• _ASSIGNMENT_: With no images included, output each entry below exactly as it appears.

====== RAW DATA ======

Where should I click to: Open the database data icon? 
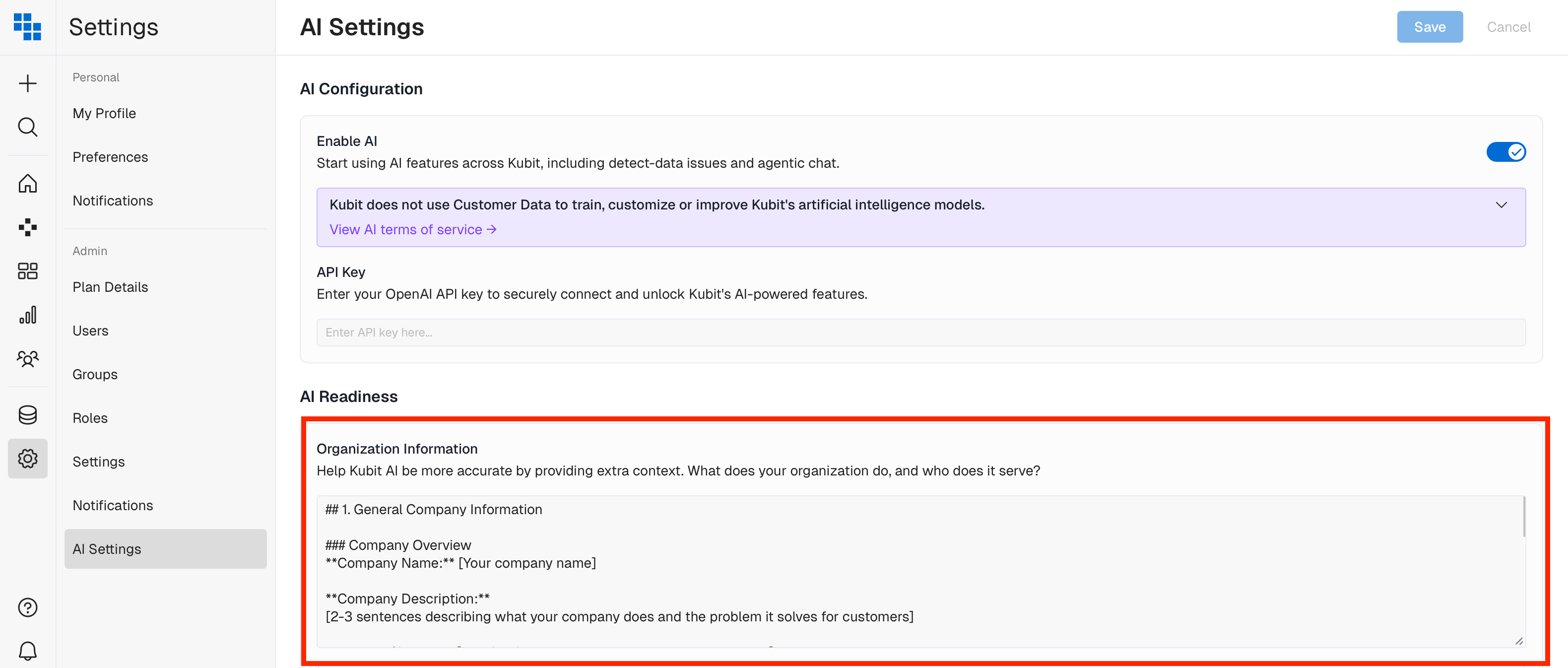[27, 415]
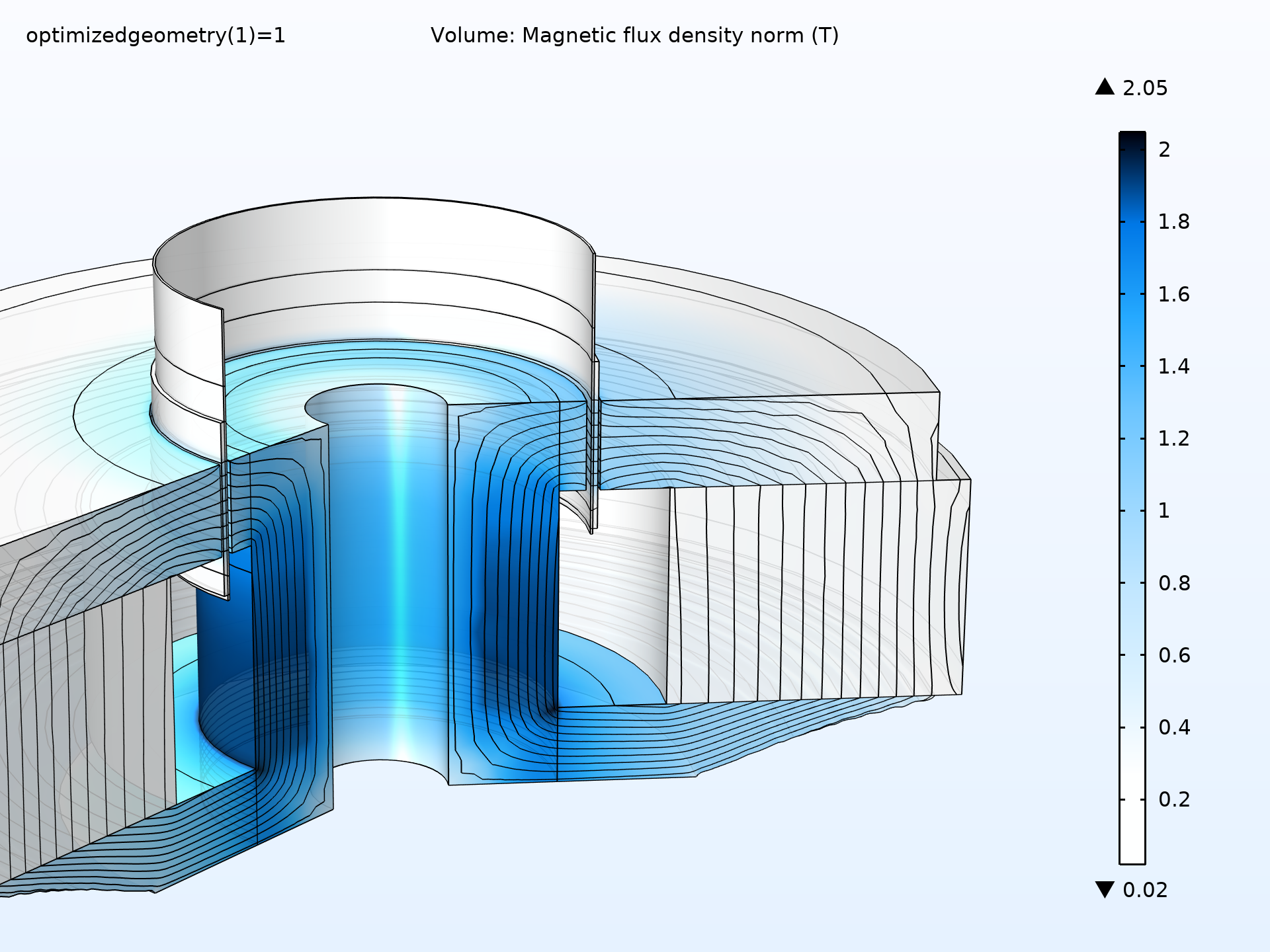Click the 1.4 tick label on legend
The height and width of the screenshot is (952, 1270).
coord(1173,366)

======

• _REPLY_:
Where should I click to: Open the database data icon? 
[27, 415]
Click the 1.4 tick label on legend
The height and width of the screenshot is (952, 1270).
coord(1173,366)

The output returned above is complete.